**** ENTRIES SUPPLIED ****

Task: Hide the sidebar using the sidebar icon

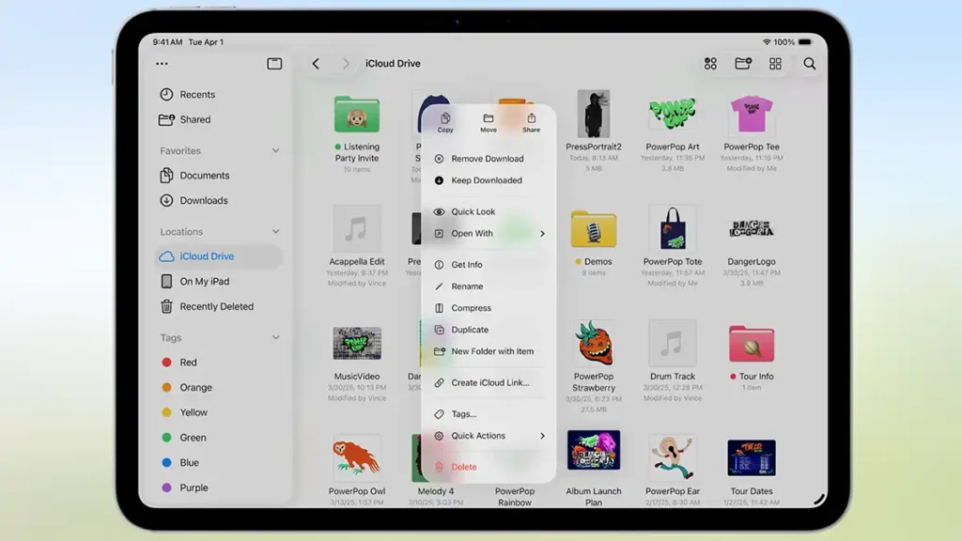Action: point(274,64)
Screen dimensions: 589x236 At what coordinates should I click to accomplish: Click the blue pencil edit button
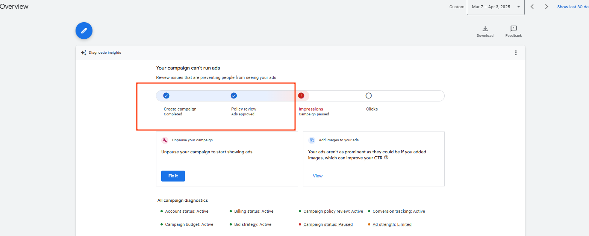click(x=84, y=31)
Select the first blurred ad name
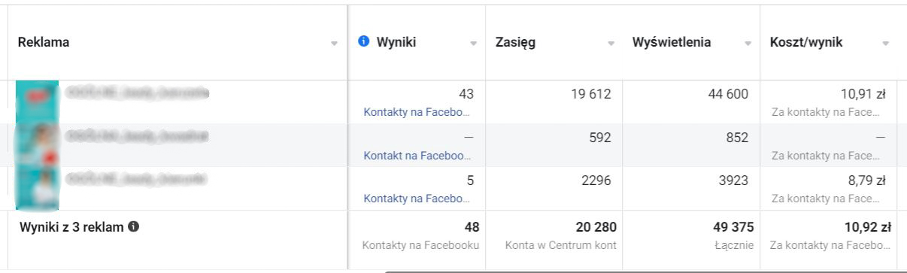The image size is (907, 273). click(x=138, y=93)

****

(EXERCISE DIRECTIONS) Your copy must repeat the data word for word and show none of its images.

(WORKED SOLUTION)
Task: Hide the sidebar using the sidebar icon

Action: point(274,64)
Screen dimensions: 589x236 At what coordinates should I click to accomplish: Click the blue pencil edit button
click(x=84, y=31)
Select the first blurred ad name
The image size is (907, 273). click(x=138, y=93)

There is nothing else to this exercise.